Lebih lanjut, Danang menyebutkan, kalau rendahnya kepatuhan implementasi standar pelayanan publik juga akan berakar pada dua permasalahan besar, yakni korupsi dan inefisiensi birokrasi. Dua akar masalah itu juga yang mengakibatkan kualitas pelayanan publik menjadi sangat rendah. Rendahnya kualitas pelayan publik itu akan mengakibatkan ekonomi yang biaya tinggi serta menghambat pertumbuhan investasi.

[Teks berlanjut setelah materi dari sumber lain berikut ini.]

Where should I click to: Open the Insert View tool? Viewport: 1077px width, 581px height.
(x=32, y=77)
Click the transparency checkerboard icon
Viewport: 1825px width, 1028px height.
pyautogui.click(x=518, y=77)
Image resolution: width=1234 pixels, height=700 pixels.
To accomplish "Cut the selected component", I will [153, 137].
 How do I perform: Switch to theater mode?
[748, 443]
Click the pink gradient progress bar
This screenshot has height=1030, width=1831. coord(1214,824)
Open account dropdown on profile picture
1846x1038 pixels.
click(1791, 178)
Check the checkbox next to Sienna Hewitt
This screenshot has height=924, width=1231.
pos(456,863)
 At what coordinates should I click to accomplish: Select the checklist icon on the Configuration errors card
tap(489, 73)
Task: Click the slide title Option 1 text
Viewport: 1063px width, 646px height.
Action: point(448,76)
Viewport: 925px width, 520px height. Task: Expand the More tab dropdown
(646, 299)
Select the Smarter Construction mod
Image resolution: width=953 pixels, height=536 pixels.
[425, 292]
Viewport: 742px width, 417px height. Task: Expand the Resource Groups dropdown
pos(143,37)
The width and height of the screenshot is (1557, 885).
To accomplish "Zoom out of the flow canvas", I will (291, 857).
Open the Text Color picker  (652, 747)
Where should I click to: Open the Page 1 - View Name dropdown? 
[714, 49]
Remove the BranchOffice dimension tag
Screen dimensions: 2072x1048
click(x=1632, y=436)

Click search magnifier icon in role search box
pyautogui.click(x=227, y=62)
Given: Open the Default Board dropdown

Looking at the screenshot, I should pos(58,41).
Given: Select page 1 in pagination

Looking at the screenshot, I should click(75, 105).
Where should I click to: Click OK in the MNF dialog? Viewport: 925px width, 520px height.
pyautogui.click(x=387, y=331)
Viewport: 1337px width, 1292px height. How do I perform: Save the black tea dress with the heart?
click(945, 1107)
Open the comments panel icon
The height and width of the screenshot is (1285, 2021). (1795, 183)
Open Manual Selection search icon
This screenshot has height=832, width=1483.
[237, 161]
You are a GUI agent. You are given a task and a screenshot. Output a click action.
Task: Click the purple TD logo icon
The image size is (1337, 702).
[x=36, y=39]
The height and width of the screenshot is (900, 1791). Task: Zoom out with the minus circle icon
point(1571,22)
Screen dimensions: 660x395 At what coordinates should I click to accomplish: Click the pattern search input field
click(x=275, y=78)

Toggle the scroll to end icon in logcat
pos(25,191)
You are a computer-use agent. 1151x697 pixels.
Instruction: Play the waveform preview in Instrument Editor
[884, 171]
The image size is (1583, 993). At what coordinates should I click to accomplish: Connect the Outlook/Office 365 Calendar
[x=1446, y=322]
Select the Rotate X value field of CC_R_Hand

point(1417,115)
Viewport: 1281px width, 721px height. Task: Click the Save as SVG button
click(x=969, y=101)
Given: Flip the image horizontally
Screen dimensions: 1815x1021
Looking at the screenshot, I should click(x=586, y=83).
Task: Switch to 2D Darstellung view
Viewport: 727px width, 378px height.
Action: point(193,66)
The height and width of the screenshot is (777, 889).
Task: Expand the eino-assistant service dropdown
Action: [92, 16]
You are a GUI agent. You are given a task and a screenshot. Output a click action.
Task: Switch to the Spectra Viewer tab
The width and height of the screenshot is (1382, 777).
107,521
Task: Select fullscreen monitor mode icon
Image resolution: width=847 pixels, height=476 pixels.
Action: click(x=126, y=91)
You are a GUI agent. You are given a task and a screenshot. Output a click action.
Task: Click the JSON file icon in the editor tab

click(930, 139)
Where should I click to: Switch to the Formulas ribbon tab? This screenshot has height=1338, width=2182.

Padahal, kepatuhan implementasi standar pelayanan publik akan mempengaruhi kinerja kebijakan, dalam hal ini oleh pemerintah atau pemerintah daerah. Oleh karenanya, Danang khawatir kalau itu tetap terjadi, kepercayaan publik akan luntur. Hal yang terburuknya, publik akan memilih bersikap apatis terhadap apapun yang dilakukan oleh pemerintah atau pemerintah daerah.

Guru Besar FISIP UI Amy Yayuk Sri Rahayu menyatakan kalau kondisi pelayanan publik di Indonesia saat ini masih belum menunujukkan perbaikan. Hal itu bisa dilihat dari laporan The Global Competitiveness Report 2014-2015 yang menunjukkan bahwa dalam hal pelayanan publik, Indonesia berada di posisi 33 dari 140 negara.

Selain itu, lanjut Amy, buruknya pelayanan publik di Indonesia lantaran pejabat yang bertanggung jawab terhadap kebijakan, program kerja, serta business process atau SOP tidak melaksanakan dengan ketentuan undang-undang yang ada, yakni UU Nomor 25 Tahun 2009 tentang Pelayanan Publik.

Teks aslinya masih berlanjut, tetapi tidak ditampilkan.